The most important development in this area was the enactment in 1978 of Chapter 11 to the United States Bankruptcy Code, which permits a financially troubled business to reorganize its capital structure by means of a bankruptcy court-approved, "plan of reorganization" that has been voted on by creditors. During this effort, the pre-Chapter 11 management may typically remain in control of the debtor's operations and not be replaced by a court-appointed trustee. Eight years after enactment of Chapter 11, a similar concept was adopted in the United Kingdom. Parliament provided the statutory framework for "company voluntary arrangements" in the Insolvency Act 1986. This process kick-started a worldwide revolution that is still ongoing, within which national laws now permit a business debtor to control its efforts to restructure, albeit under the supervision of a court and close scrutiny of its creditors.

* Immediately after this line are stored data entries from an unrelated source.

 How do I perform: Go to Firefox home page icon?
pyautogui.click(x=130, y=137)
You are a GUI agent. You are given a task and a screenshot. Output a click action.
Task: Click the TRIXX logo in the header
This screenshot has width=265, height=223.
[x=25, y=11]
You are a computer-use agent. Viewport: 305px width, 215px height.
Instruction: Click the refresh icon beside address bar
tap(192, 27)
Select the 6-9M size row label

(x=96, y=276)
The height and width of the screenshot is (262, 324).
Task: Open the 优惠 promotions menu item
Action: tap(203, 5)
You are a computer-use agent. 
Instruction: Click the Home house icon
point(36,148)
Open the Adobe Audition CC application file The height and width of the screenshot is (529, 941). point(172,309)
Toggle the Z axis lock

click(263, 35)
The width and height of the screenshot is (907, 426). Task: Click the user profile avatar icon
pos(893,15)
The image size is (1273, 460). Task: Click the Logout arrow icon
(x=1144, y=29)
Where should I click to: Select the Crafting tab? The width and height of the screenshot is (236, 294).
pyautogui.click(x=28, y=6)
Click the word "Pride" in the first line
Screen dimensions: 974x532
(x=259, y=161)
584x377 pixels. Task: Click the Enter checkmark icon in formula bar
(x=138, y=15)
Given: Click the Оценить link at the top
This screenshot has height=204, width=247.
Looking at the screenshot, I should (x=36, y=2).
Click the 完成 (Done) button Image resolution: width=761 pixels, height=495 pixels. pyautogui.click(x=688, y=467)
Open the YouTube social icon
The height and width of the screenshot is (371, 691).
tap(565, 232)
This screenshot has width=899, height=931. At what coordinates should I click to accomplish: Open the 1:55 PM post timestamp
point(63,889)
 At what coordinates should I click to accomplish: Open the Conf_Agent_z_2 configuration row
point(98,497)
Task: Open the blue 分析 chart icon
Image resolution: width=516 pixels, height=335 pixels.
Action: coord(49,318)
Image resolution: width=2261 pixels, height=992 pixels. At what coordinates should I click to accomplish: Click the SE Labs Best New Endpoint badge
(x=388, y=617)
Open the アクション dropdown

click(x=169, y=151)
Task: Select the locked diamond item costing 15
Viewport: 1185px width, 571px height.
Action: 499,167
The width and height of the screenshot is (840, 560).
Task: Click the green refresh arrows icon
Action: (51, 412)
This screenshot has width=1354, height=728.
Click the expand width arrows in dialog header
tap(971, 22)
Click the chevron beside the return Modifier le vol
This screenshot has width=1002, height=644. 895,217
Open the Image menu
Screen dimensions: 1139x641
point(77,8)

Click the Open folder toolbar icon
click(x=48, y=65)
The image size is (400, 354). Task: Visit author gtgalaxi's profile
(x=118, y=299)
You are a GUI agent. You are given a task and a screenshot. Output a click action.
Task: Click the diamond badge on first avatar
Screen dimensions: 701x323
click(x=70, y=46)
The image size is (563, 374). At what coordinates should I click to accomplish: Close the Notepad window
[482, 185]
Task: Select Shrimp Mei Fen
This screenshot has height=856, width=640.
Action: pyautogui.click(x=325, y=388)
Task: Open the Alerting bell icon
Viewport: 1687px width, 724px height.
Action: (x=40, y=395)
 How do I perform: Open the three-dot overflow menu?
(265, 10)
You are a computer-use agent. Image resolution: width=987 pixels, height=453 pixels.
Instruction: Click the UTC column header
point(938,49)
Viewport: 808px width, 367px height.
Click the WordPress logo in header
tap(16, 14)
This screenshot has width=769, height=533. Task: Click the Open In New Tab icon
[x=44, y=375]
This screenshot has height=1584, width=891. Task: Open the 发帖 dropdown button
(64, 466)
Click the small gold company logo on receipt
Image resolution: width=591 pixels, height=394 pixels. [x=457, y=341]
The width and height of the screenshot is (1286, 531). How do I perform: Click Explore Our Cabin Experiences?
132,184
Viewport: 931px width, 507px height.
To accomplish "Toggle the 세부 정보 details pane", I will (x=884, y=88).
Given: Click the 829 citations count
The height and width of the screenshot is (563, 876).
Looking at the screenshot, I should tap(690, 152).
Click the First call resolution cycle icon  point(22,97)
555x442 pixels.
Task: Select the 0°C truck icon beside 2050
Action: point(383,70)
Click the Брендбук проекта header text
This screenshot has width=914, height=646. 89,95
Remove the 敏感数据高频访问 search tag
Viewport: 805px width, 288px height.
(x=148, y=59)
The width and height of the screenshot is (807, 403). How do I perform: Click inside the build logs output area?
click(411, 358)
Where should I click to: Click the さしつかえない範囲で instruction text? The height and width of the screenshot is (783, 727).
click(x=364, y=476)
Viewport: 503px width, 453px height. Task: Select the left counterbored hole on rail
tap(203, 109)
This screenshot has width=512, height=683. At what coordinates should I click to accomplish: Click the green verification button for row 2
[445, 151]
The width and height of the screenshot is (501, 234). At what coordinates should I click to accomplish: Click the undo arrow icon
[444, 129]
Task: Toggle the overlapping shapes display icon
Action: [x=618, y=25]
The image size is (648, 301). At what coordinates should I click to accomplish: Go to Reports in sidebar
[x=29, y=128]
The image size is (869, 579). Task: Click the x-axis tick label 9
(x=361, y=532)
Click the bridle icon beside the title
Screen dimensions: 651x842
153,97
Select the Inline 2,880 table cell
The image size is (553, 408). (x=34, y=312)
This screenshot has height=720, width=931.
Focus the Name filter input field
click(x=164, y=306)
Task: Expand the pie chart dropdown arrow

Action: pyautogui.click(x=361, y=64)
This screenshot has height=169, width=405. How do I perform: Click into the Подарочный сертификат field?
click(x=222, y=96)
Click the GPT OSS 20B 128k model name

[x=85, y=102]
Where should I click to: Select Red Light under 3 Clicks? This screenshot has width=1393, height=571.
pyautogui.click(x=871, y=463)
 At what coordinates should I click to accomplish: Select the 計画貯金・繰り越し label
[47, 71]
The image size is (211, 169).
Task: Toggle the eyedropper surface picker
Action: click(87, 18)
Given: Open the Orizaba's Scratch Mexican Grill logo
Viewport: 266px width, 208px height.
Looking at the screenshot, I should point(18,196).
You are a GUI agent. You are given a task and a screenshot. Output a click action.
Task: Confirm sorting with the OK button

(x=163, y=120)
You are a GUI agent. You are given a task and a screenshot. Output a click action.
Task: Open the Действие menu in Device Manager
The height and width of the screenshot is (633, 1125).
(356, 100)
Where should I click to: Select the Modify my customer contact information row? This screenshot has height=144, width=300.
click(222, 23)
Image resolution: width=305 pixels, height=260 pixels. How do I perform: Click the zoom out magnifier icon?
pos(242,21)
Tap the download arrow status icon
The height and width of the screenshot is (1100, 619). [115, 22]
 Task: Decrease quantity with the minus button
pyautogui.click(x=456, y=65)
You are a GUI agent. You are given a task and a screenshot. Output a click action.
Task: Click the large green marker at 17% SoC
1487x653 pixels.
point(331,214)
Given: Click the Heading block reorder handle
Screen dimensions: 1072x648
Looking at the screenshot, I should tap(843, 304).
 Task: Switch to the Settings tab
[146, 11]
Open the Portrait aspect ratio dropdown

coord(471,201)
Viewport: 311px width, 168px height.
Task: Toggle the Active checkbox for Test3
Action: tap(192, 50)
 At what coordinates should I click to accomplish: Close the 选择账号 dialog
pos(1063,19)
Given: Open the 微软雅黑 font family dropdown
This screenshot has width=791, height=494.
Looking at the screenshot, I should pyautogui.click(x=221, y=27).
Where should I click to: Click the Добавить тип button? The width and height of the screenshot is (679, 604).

Since the mid-2000s, a liberalizing trend has appeared in national insolvency legislation, which provides for accelerated restructurings of distressed businesses with minimal court control. In 2014, the European Commission issued a Recommendation that all EU Member States adopt "rescue culture" legislation that would provide this type of expedited restructuring to save the troubled enterprise, employee jobs and, if possible, equity investments.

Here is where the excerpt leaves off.